Summary of Veronica’s Commentary:
The second building block in our cooperation with God in our regeneration by grace is PRAYER. Cooperation implies communication, respect, intimacy and love. All of these need to present when we pray. The Orthodox Church has given us a starting structure for our prayer life:
- Maintain a personal prayer and fasting rule that you strive to practice everyday, which grows and deepens as we mature in our faith
- Attend church regularly, receiving confession and communion, including on feasts of the Church, during Great Lent and other fasting periods
- Read the daily gospel and epistle readings appointed by the Church calendar, as well as the lives of the some of saints for each day.
Orthodox Christianity is not a stagnant religion. Once one has integrated and is practicing a basic prayer rule, we strive to not sit on our laurels, but deepen and increase our time in prayer slowly and gradually over time.
As Christians we must constantly do battle with our fallen nature. When temptations arise, rejoice! Seek relief in prayer with God. It is through those temptations that we learn our only true comfort rests in our Lord.
When we fall into doubt, worries or fears, know that God has not stepped away from us. Let us strive to question ourselves, especially now during Lent. Perhaps we have become complacent in our prayer rule and or have unknowingly started relying on ourselves again?
It is so easy for us to become distracted or take God for granted when we get busy or worried. Then we unknowingly start to slip and fall into old habits and states of sin. Hours or days later, when the pain of our fall becomes unbearable, then perhaps we realize we have stepped away from God or need God to help us start over again.
To correct our behavior, God essentially narrows our focus. It is through our temptations and sufferings that God strives to wake us up to our state of sin. We are all so accustomed to avoiding and mitigating our suffering through temporary fixes, which fasting removes or lessens, which ultimately will not help us, but prolongs our suffering.
Personal prayer is one of the means God gave us to help us to restore and continually renew our connection with Him. When we humbly put ourselves before God again in prayer, we heal. Therefore, arm your self with prayer!
We also need a right attitude towards prayer, which Elder Prophyrios will help us to clarify:
Wounded by love, the Life and the Wisdom of Elder Prophyrios
“One thing is our aim–love for Christ, for the church, for our neighbor. Love, worship of, and craving for God, the union with Christ and with the church are paradise on earth.
Let us love Christ and let our only hope and care be for him.
But are we inflamed by love for Christ? Do we run into the Beloved when we are exhausted to find rest in prayer or do we do it as a burdensome duty and say, ‘ Now I have to do my prayers and prostrations’…? Divine eros is what’s missing. Prayer of this kind could even be harmful.

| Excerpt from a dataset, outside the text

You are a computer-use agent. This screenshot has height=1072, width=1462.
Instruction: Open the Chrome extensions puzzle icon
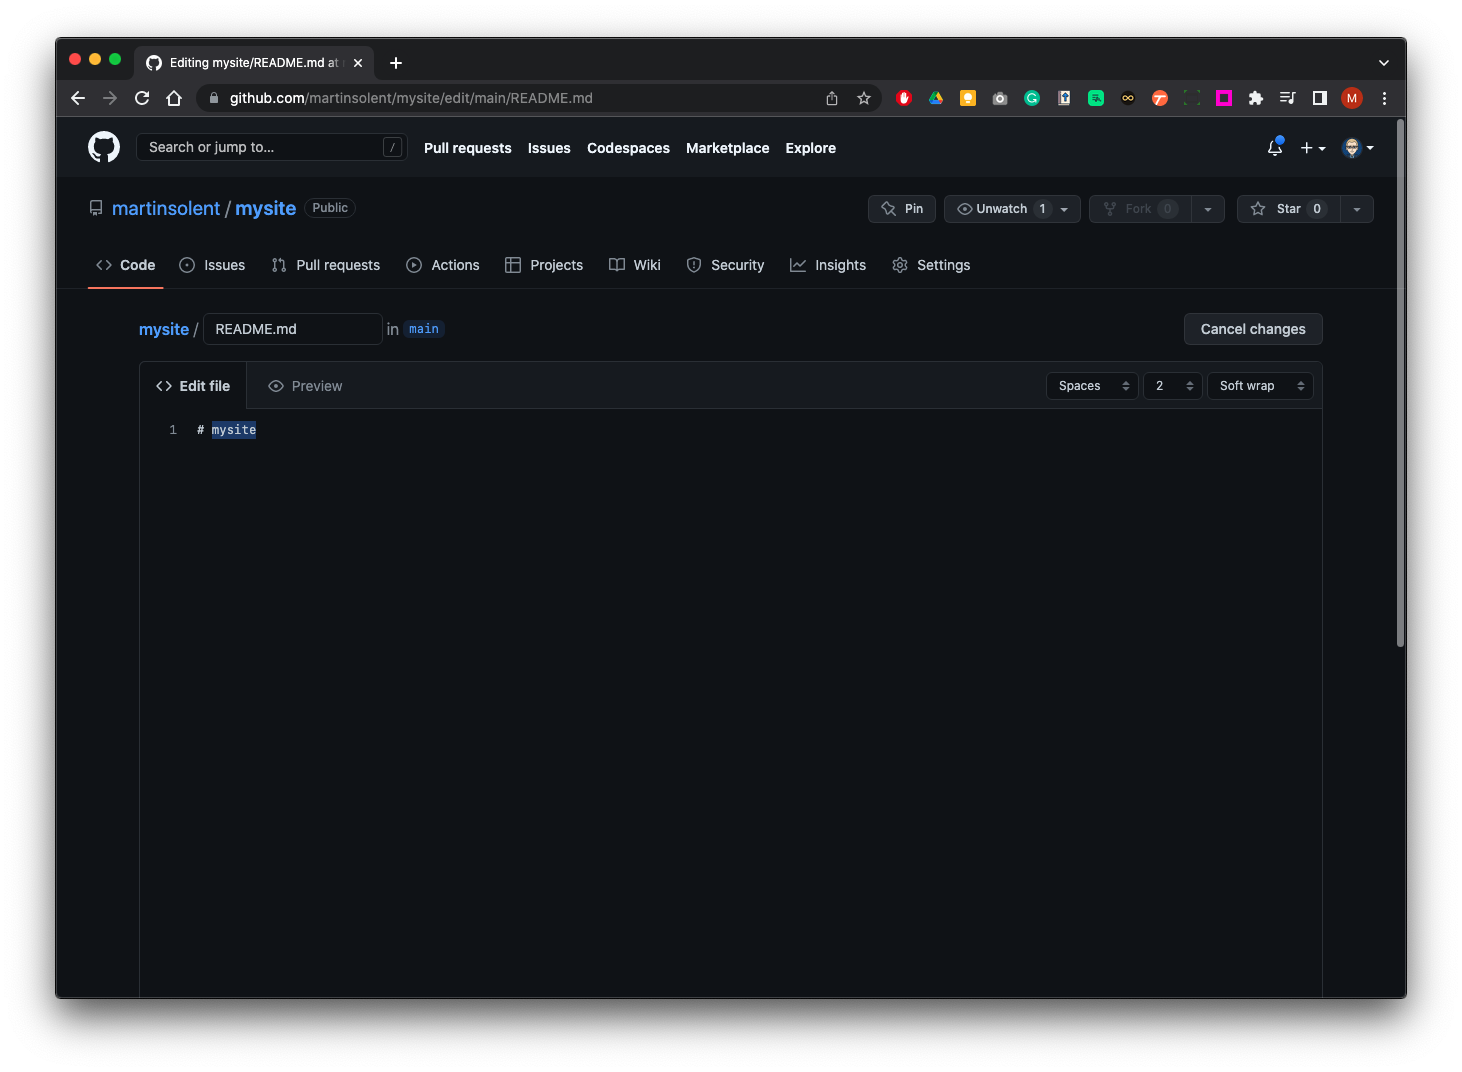(1256, 98)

Pray to God with fervor and love in a calm state of mind, with meekness and gentleness, without forcing yourself.
The object is not to sit and afflict and constrict yourself in order to improve. The object is to live, to study, to pray and to advance in love–in love for Christ and for the church. Don’t say ‘I’ll force myself and now I’ll pray to acquire love and become good’.”
Christ stands outside the door of our soul and knocks for us to open to Him, but He doesn’t enter. He doesn’t want to violate the freedom, which He Himself gave us…. Christ is courteous. He stands outside the door of our soul and knocks gently. If we open to Him, He will enter us and give us everything–Himself–secretly and silently.
We will not be able to know Christ unless He knows us… Nor can we love Him unless He loves us. Christ will not love us if we are not worthy for Him to love us. In order for Him to love us, he must discover something special in us. You may desire, demand, struggle and entreat, but you receive nothing. You prepare yourself to acquire those things, which Christ desires in order for divine grace to enter you, but it cannot enter when that special ingredient you require is lacking. What is that? It is humility. Without humility, we cannot love Christ… humility and selflessness in worship of God… ‘Do not let your right hand know what your left hand is doing’. (Matt 6:3)
No one must see you; no one must understand the motions of your worship towards the Divinity. All these things must be hidden and secret, as with the hermits.”
May God bless your prayers and Lenten Journey!